2.1. Bilinear Model Known by the Symmetry of Its Coefficients

This section is devoted to studying and estimating a type of bilinear model known by the symmetry of its coefficients, i.e., with a sum of 0 in its coefficients. In the field of time series, it plays an exceptional role in prediction and estimation and avoids the repetition problem for simulation by extracting a property field according to symmetry. Let the bilinear model have the following symmetric coefficients:

$$x\left(t\right)=ax(t=v)ϵ(t-1)-ax(t-v)+ϵ\left(t\right),v>0.$$

(9)

We will estimate the model coefficients, where the A value is assigned to $a=0.09$ (

Table 1. Estimation of the model coefficients.

	Number of Simulations	$\mathit{s}=250,\mathit{v}=3$
Size (N)	True Values$(\mathit{a},-\mathit{a})$	Estimated Values$(\widehat{\mathit{a}},-\widehat{\mathit{a}})$
50	(0.09, −0.09)	(0.0772, −0.0825)
100	(0.09, −0.09)	(0.0812, −0.0967)
250	(0.09, −0.09)	(0.0887, −0.0792)
500	(0.09, −0.09)	(0.0892, −0.0913)
1000	(0.09, −0.09)	(0.0902, −0.0898)

).

Remark 1. 

In this type of bilinear model, characterized by its symmetric nature, we observe that an increase in the sample size leads to an enhancement in the estimation accuracy as shown in Figure 1. It becomes evident that the estimated values tend to converge closely toward their true counterparts as the sample size grows. Furthermore, as delineated by the proposed model curve, this symmetric behavior becomes apparent.

The symmetry across the x-axis is almost clear, except for some disturbances, which shows that the symmetric coefficients impart this property to the curves.
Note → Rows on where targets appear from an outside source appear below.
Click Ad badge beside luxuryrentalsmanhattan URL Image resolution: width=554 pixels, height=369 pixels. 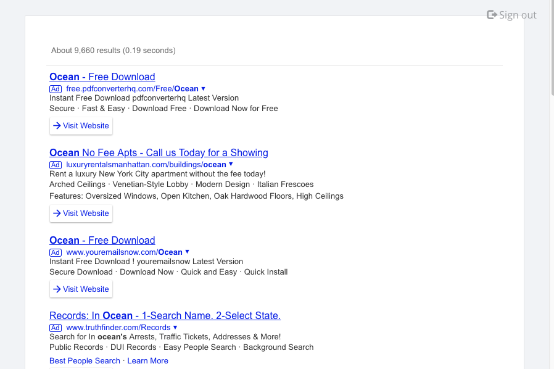point(56,165)
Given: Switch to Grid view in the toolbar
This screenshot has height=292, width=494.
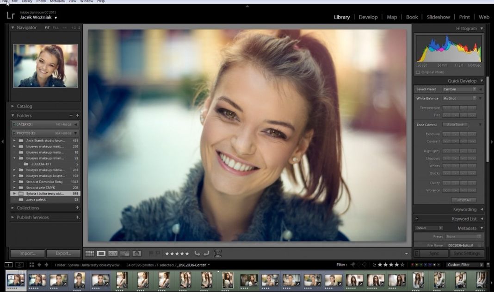Looking at the screenshot, I should pos(90,254).
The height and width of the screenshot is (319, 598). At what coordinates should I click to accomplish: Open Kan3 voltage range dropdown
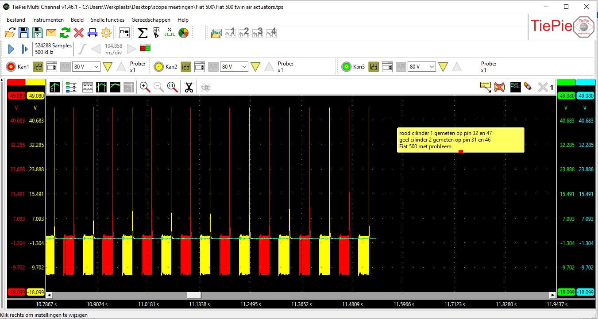pos(432,67)
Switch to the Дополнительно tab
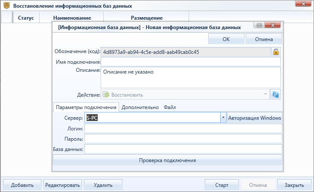 coord(140,107)
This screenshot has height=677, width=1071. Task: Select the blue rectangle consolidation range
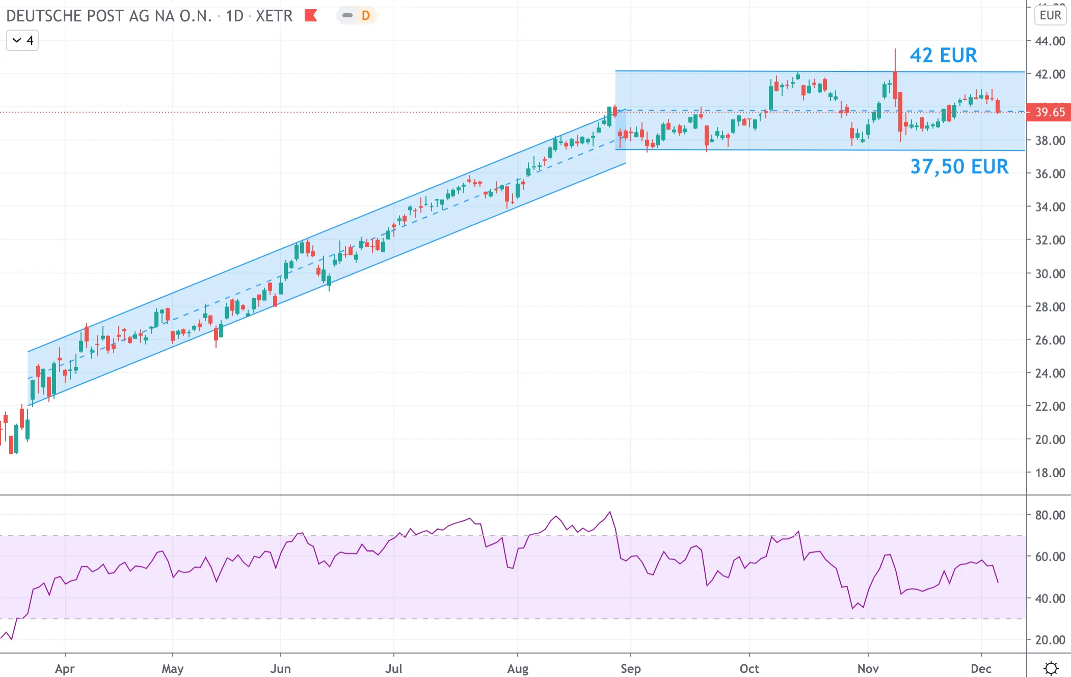[820, 111]
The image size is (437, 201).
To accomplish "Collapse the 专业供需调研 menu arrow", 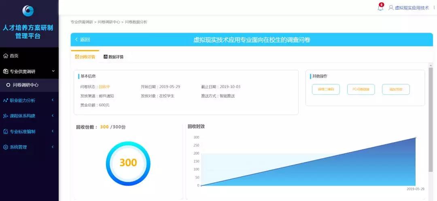I will [53, 71].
2.2. Time-Varying Coefficient Construction

For the construction of time-varying coefficients, let the following sample of bilinear models with coefficients be defined with order $bl(p,0,q,1)$

$$x\left(t\right)=u_p(t,a)x(t-p)+{\gamma }_q(t,b)\epsilon (t-1)x(t-q)+\epsilon \left(t\right).$$

(10)

$u_p(t,a)$ and ${\gamma }_q(t,b)$ are two defined functions from ${\mathbb{R}}^n$, ${\mathbb{R}}^m$, respectively, and take their values in $\mathbb{R}.$$x\left(t\right)$ is not related to the previous result, and we assume that the two functions satisfy the general condition for stability

$$u_p^2(t,a)+{\sigma }^2\left(t\right){\gamma }_q^2(t,b)<0.$$

(11)

where $a=(a_1,a_2,\dots ,a_n)$ and $b=(b_1,b_2,\dots ,b_n)$ are two vectors, according to the reference works ([1]), used to determine the recurring expression of models to prove the convergence of series. We use it in our estimation. In situations in which $p=q,$ it is possible to write

$$x\left(t\right)=\sum _{j=1}^{\left[\frac{t}{p}\right]}\prod _{i=1}^{j-1}\left\{u_p(t-ip,a)+{\gamma }_p(t-ip,b)\epsilon (t-ip-1)\right\}\epsilon (t-jp)+\epsilon \left(t\right).$$

(12)

The ▵ subset included in ${\mathbb{R}}^{n+m}$ contains the true value ${\alpha }^0=(a,b)=(a_0,a_1,\dots ,a_n,$$b_0,b_1,\dots ,b_m)$ of $\alpha .$

Then, we can extract the following formula:

$$\begin{array}{ccc}\hfill \epsilon \left(t\right)& =& x\left(t\right)-u_p(t,a)x(t-p)-\sum _{j=1}^{t-1}{(-1)}^j\left\{\prod _{i=1}^{j-1}{\gamma }_p(t-i,b)\right\}\left\{\prod _{i=1}^{j-1}x(t-i-p)\right\}\hfill \\ & & \times \left(x(t-j)-u_p(t,a)x(t-j-p)\right).\hfill \end{array}$$

(13)

$\left[c\right]$ denotes the integer part of c. In the least squares approach, we are obliged to specify the F $\sigma -$field of events. Thus, we consider the observations of the model $\left(x\right(1),x(2),\dots ,x(t\left)\right)$.

3. Estimation Results

The outcome of least squares estimation is the set of parameter values that minimizes the sum of the squared differences between the observed and predicted values in a regression analysis. This estimation method is commonly used in statistics to find the best-fitting line or curve for a given set of data points. If we have specific data or a regression problem, we typically perform least squares estimation using the relevant mathematical formulas or software tools to obtain the specific numerical values for the coefficients. We use the least squares method to prove our theorem in the case of time-varying coefficients, and we use the likelihood method to estimate the coefficients of a sample of bilinear models with exponential coefficients.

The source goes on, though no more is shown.